Todays reading is a focus on compassion and how patience is a necessary part of that. The writer describes choosing compassion toward self and others once patience has been tested to the limits. There are certain people in our lives that require more effort in compassion. The sentence that resonates today is in reference to compassion: It means letting go of resentment resulting from unrealistic expectations. I remember the first time I really understood that disappointments and resentments could be regulated to some extent by me! If I am careful with expectations (or attempting to control the outcome of situations), Im better able to manage resentment. The writer describes the sudden loss of a friend as an event that put into perspective spending any more time on small annoyances and situations. The writer no longer wanted to waste a moment on anything like that. Another resonating sentence: Life is both priceless and unpredictable; I dont know how long it will last. This revelation helped the writer leave behind the string of regrets and disappointment, rather than get mired down with them.
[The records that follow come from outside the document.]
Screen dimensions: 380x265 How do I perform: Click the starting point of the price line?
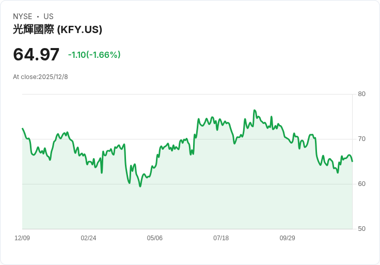pyautogui.click(x=22, y=129)
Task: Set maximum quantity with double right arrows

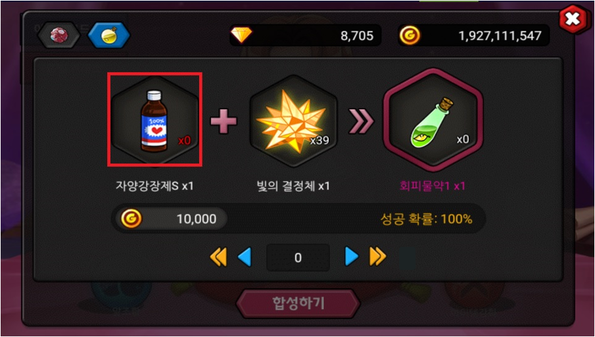Action: click(x=378, y=257)
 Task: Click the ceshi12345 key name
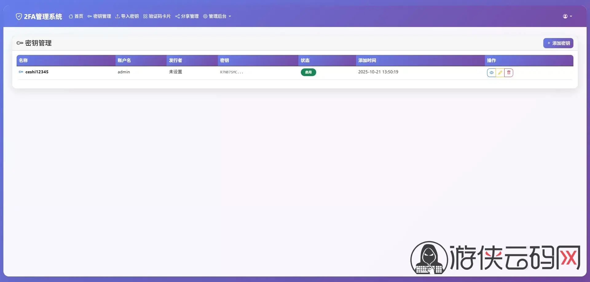pos(37,72)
It is helpful for me to see that some of the compassion we practice needs to be extended toward ourselves. I can get very stuck in old scenarios decades old. I have found myself feeling the same emotions of old scenes, just thinking of them. Some of the same strategies that help (me) with calming anxiety (my beloved lists, cleaning out a drawer or closet) are helpful in bringing myself out of old resentments as well. I can work on letting go of old resentments at the same time I understand that I am a work in progress. The thought for the day begins with the reminder that:Patience in my recovery will lead me to compassion. How can I practice patience in my life today?
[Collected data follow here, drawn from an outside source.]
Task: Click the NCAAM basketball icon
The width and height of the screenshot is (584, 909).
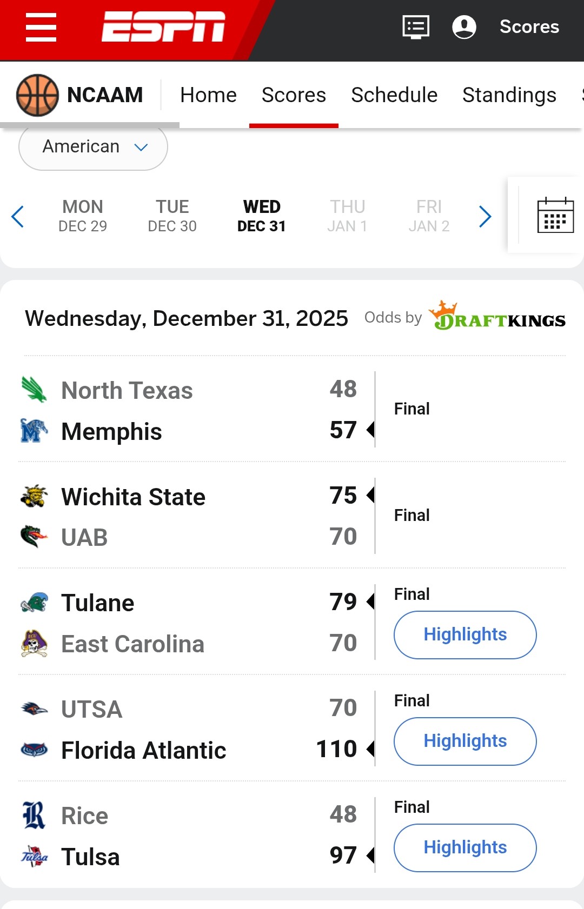Action: point(37,95)
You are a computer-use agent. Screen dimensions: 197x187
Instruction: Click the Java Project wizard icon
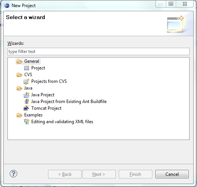26,95
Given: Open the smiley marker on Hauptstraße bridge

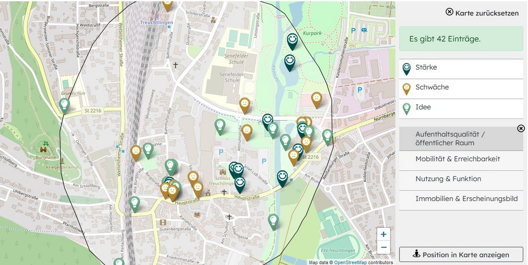Looking at the screenshot, I should (282, 178).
I hope everyone enjoys a peaceful and compassionate Sunday:)
Thank you Mary for your service and much needed insight. The weather put a wrench in my plans to spruce up the deck which meant being stuck inside. The movie being watched assaults my spirit (too many F-bombs, violence), which forced me to amuse myself organizing closets. (lol) So, compassion topic led me to emphasize being non judgmental and accepting that another's idea of entertainment/escape differs from mine. ggrr... " Patience begets compassion " blocked my negative murmurs. Thank you. Then I remembered baseball is on at 1:00 p.m. which we both enjoy (bonus: no cussing). Just so I am not disappointed, I googled the weather in Dunedin, FL ...sunny and warm...yay! Have a great day.
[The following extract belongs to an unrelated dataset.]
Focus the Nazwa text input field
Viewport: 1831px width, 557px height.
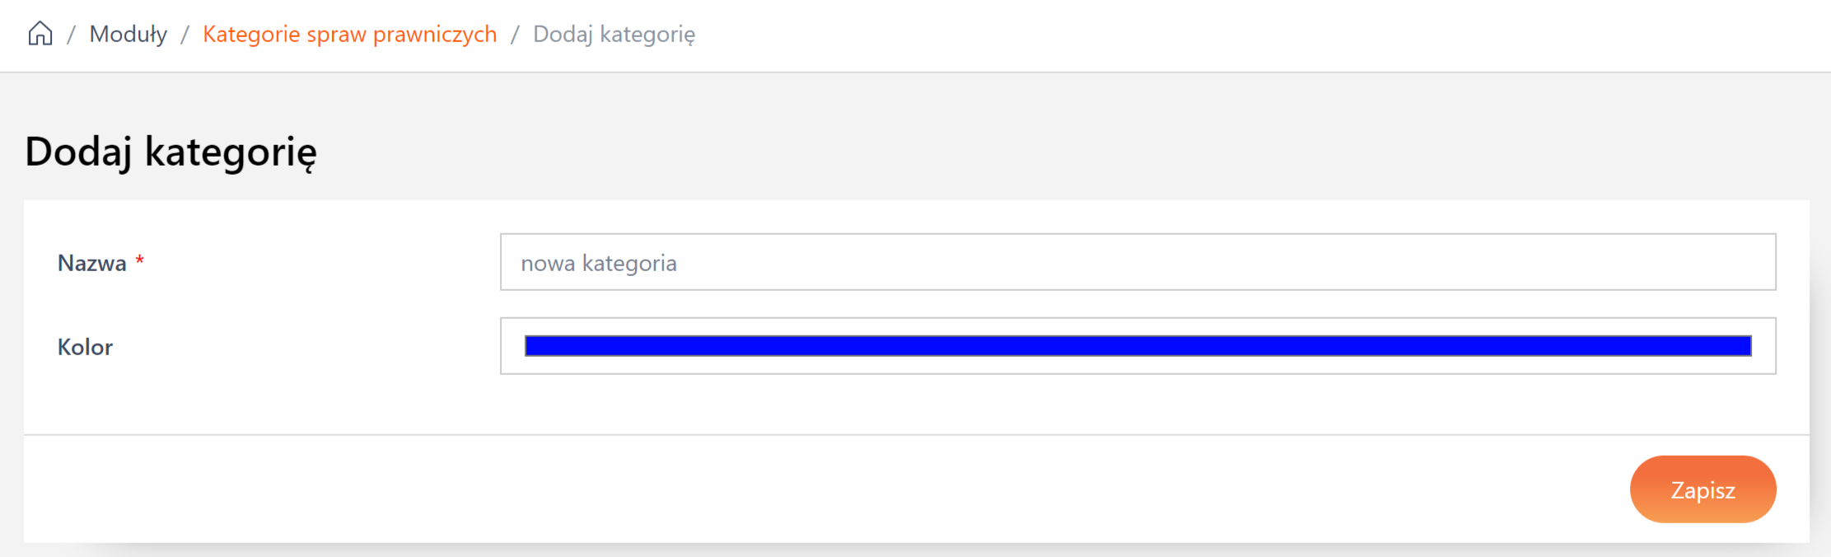(x=1137, y=263)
Thank you for your service Mary and thanks to everyone for their shares.
I've been irritable as of late. Even though there has been cause for this, I find myself stuck in what feels like an endless cycle of rehashing hurt. When this happens, it's because the focus is on someone else and their words. I know I take things to heart, and I suspect there are many times the other person's words may not be a reflection of how they feel after the moment has passed.
I'm grateful for the reminder for patience and compassion.